EXERCISE BRIEF: Transcribe the rows exactly, starting at the beginning and continuing through the line that contains "Action: point(1022,72)".

Dataset excerpt
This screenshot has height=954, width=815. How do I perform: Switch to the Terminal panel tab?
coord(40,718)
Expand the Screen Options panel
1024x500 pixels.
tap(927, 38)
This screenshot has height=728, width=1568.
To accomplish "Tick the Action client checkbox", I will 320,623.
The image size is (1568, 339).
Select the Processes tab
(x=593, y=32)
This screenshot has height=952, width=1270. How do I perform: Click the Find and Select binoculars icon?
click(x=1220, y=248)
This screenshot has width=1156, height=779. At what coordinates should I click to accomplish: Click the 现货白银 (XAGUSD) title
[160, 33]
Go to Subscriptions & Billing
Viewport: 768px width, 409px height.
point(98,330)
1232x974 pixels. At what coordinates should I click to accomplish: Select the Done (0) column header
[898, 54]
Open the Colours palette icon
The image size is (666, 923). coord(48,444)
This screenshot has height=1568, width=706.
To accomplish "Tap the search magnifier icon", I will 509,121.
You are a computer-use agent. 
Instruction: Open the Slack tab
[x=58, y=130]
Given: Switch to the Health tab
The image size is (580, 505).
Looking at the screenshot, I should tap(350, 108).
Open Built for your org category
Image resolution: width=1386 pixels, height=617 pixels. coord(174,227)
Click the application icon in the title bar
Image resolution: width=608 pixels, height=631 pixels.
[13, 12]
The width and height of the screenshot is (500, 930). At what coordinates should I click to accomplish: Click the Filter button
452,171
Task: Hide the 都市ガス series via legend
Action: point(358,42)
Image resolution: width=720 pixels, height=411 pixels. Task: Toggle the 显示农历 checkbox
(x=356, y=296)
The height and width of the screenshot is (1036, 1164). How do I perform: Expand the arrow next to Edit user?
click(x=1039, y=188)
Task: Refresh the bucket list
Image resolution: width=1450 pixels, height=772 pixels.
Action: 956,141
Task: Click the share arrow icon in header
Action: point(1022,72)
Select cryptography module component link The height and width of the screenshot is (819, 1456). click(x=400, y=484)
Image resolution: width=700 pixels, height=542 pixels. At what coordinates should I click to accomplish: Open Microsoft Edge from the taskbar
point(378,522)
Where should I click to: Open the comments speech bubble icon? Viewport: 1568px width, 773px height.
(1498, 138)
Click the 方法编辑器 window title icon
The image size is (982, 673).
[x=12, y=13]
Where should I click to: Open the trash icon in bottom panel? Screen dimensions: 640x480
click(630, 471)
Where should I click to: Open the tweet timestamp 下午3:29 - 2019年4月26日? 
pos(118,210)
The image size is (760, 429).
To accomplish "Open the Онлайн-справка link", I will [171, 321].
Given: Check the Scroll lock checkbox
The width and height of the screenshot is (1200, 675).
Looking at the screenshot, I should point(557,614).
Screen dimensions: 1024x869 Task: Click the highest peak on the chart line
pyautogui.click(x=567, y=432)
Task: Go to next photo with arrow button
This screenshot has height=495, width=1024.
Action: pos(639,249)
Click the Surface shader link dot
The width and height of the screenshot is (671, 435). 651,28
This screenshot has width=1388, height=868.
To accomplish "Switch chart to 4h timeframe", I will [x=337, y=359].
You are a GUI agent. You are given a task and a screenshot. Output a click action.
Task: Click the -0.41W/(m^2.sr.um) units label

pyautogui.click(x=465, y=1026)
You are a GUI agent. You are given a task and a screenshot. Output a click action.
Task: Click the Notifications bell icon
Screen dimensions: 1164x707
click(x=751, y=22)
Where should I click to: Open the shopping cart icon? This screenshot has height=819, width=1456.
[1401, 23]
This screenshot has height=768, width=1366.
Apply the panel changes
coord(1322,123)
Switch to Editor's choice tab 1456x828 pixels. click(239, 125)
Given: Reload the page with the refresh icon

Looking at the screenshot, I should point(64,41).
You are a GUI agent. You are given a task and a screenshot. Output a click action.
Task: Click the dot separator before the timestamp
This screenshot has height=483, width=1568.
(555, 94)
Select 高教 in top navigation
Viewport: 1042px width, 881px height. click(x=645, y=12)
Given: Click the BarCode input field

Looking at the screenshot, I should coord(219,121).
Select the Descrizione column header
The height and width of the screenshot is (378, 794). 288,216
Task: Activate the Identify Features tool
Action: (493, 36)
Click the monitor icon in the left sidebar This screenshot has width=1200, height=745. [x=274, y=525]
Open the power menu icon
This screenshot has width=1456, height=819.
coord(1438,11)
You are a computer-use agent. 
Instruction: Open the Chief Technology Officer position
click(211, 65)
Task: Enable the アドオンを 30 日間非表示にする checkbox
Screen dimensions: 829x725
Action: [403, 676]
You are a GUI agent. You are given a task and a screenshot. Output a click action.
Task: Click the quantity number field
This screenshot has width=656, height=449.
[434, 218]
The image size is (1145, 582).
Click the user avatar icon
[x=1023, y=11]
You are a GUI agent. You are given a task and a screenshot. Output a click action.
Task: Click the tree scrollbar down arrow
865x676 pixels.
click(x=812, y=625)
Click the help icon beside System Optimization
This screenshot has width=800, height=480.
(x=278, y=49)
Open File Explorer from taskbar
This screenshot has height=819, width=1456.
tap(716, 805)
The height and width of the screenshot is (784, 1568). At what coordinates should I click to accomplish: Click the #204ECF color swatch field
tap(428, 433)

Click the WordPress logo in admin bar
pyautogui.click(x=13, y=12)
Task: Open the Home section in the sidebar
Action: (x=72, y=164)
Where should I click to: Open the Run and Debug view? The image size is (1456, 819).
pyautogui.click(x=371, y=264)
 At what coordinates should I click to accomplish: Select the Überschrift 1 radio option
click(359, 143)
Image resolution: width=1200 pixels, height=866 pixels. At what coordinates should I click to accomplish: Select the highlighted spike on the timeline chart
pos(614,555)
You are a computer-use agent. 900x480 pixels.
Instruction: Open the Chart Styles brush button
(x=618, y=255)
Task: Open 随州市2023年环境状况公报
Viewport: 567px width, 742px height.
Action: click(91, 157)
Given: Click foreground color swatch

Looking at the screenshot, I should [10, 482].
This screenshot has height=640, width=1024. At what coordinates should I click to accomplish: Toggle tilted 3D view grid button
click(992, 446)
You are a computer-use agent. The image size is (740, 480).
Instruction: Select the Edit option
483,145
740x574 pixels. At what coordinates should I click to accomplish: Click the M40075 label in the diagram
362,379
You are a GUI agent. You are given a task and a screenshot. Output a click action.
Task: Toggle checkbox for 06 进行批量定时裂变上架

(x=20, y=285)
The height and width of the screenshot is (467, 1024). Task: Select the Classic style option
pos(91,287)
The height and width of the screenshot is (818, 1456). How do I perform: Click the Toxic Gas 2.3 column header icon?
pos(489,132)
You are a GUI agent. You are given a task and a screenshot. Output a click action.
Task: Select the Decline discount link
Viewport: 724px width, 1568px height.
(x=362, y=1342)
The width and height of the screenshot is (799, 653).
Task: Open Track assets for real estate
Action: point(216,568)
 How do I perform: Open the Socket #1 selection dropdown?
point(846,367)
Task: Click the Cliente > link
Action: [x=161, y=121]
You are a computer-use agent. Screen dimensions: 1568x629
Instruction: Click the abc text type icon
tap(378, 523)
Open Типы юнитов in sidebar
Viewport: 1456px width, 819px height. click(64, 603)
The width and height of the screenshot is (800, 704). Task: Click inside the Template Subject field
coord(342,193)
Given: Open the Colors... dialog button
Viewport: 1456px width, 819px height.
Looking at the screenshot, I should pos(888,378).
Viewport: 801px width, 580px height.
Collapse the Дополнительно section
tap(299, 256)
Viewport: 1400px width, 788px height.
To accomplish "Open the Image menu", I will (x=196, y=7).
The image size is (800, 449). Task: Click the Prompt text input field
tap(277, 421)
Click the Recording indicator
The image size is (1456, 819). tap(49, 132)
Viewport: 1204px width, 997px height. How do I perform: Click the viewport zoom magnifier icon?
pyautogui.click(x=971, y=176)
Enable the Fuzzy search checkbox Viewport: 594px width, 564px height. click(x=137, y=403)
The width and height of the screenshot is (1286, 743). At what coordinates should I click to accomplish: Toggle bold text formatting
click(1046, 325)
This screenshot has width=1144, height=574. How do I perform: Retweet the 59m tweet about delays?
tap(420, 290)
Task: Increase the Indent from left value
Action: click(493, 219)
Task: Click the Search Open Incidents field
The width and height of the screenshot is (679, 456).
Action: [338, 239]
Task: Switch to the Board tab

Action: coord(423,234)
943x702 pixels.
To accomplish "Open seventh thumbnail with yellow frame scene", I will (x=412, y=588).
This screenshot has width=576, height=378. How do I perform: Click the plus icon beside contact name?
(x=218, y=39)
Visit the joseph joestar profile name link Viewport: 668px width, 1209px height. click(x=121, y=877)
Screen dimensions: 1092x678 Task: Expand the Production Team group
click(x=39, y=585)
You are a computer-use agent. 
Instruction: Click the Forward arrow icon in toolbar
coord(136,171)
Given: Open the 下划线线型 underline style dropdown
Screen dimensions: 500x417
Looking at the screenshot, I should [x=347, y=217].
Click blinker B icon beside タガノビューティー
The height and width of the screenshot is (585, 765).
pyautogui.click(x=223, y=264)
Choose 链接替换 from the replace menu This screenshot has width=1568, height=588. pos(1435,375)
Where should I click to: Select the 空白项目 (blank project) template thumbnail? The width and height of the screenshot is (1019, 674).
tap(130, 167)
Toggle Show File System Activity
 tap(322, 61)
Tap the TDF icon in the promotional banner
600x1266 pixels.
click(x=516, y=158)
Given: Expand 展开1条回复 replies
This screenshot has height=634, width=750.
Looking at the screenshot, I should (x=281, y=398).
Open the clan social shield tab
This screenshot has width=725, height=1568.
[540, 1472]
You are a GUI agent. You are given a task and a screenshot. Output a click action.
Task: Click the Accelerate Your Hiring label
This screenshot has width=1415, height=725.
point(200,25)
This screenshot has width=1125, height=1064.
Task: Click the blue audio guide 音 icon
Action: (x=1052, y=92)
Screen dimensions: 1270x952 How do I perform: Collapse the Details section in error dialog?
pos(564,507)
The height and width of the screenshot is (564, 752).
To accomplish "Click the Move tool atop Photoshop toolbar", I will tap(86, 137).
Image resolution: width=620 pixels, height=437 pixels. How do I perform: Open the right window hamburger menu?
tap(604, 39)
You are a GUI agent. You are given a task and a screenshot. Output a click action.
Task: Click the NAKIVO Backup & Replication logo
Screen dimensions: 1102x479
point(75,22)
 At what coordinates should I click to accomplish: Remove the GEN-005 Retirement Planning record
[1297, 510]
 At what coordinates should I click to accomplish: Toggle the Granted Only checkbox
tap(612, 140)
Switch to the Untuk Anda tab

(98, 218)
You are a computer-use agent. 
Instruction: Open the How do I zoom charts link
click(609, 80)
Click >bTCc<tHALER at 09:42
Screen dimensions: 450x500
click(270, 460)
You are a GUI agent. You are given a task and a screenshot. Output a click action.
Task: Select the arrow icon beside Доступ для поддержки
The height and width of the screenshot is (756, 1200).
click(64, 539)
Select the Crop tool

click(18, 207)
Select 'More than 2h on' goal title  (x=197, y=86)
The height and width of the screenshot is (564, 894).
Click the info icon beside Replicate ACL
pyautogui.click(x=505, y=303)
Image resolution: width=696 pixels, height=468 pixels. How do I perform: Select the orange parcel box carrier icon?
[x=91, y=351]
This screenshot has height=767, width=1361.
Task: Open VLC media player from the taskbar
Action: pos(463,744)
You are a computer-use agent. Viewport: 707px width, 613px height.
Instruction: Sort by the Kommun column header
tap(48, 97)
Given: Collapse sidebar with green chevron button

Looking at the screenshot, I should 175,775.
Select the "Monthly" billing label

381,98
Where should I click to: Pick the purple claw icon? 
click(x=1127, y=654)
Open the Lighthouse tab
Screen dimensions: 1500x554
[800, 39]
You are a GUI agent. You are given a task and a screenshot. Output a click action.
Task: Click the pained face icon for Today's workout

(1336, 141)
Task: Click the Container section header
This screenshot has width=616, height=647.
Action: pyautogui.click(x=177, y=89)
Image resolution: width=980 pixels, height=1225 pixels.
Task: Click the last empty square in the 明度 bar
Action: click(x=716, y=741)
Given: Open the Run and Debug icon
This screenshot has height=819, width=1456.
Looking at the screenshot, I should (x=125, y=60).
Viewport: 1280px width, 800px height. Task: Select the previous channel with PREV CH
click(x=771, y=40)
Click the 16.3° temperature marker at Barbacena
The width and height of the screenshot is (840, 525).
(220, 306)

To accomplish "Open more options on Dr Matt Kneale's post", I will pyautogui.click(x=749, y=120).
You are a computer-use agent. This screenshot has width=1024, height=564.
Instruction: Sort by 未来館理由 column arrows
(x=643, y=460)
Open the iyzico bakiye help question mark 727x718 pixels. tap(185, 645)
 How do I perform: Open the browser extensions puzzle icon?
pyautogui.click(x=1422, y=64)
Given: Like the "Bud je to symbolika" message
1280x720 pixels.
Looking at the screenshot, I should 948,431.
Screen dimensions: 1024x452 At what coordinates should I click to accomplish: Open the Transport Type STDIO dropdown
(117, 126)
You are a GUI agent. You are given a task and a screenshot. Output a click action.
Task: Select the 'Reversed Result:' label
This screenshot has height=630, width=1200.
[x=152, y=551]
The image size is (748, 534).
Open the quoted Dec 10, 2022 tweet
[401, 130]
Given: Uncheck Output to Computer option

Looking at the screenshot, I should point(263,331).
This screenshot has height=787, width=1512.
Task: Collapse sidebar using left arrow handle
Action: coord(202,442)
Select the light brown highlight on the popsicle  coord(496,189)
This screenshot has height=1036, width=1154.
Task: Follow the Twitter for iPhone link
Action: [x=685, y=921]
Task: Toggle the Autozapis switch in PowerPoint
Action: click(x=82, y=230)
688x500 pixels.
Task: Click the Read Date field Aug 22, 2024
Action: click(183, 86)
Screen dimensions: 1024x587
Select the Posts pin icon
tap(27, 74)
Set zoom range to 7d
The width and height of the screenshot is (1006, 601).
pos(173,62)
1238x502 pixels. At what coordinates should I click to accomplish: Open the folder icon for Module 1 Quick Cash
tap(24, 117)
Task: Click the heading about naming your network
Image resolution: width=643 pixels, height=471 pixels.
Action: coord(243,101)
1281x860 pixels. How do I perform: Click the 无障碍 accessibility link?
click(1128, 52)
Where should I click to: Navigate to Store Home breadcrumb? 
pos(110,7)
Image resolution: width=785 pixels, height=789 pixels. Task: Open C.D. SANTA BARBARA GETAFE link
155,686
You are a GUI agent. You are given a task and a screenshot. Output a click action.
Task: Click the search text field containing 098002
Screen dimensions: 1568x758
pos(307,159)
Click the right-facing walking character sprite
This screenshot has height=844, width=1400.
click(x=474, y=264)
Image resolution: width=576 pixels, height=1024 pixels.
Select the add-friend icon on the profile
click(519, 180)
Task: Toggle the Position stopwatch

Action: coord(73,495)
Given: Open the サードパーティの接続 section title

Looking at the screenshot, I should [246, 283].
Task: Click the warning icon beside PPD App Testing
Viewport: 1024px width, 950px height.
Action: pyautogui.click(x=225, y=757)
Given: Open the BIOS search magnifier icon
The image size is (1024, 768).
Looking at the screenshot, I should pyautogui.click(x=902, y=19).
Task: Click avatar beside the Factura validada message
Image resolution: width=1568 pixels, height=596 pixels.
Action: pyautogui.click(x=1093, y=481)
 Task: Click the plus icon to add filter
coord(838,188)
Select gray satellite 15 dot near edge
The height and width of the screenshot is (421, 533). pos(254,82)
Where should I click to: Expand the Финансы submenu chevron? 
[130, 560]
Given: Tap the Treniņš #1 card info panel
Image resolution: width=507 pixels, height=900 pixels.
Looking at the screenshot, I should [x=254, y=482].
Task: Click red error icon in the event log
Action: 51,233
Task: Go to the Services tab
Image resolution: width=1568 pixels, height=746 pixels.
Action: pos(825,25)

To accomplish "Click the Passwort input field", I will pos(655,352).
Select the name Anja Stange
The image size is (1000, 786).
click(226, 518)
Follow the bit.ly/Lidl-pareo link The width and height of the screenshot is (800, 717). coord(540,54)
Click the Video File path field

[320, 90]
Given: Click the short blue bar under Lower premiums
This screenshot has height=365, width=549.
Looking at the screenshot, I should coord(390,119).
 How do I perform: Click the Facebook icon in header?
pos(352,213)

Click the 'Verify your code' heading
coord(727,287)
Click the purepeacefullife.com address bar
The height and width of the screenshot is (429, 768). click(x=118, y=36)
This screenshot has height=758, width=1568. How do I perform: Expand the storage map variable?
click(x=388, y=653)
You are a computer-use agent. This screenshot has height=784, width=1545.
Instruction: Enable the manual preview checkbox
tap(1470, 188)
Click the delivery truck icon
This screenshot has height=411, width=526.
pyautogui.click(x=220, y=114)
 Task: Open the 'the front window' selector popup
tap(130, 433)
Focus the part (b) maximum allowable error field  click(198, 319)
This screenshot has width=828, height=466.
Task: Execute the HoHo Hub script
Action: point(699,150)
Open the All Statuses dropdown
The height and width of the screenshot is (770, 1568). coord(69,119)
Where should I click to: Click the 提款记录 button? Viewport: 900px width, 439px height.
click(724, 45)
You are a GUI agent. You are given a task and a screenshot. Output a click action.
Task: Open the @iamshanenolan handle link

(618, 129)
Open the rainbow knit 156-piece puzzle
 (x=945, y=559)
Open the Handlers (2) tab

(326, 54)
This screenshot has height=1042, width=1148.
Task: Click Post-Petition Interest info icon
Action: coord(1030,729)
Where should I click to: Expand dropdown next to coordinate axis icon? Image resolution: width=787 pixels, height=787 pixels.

EXERCISE SOLUTION:
This screenshot has height=954, width=815. How do I perform: Switch to the Terminal panel tab?
coord(40,718)
Expand the Screen Options panel
1024x500 pixels.
tap(927, 38)
This screenshot has height=728, width=1568.
To accomplish "Tick the Action client checkbox", I will 320,623.
The image size is (1568, 339).
Select the Processes tab
(x=593, y=32)
This screenshot has height=952, width=1270. How do I perform: Click the Find and Select binoculars icon?
click(x=1220, y=248)
This screenshot has width=1156, height=779. At what coordinates should I click to accomplish: Click the 现货白银 (XAGUSD) title
[160, 33]
Go to Subscriptions & Billing
Viewport: 768px width, 409px height.
point(98,330)
1232x974 pixels. At what coordinates should I click to accomplish: Select the Done (0) column header
[898, 54]
Open the Colours palette icon
The image size is (666, 923). coord(48,444)
This screenshot has height=1568, width=706.
To accomplish "Tap the search magnifier icon", I will 509,121.
You are a computer-use agent. 
Instruction: Open the Slack tab
[x=58, y=130]
Given: Switch to the Health tab
The image size is (580, 505).
Looking at the screenshot, I should tap(350, 108).
Open Built for your org category
Image resolution: width=1386 pixels, height=617 pixels. coord(174,227)
Click the application icon in the title bar
Image resolution: width=608 pixels, height=631 pixels.
[13, 12]
The width and height of the screenshot is (500, 930). At what coordinates should I click to accomplish: Click the Filter button
452,171
Task: Hide the 都市ガス series via legend
Action: point(358,42)
Image resolution: width=720 pixels, height=411 pixels. Task: Toggle the 显示农历 checkbox
(x=356, y=296)
The height and width of the screenshot is (1036, 1164). How do I perform: Expand the arrow next to Edit user?
click(x=1039, y=188)
Task: Refresh the bucket list
Image resolution: width=1450 pixels, height=772 pixels.
Action: 956,141
Task: Click the share arrow icon in header
Action: point(1022,72)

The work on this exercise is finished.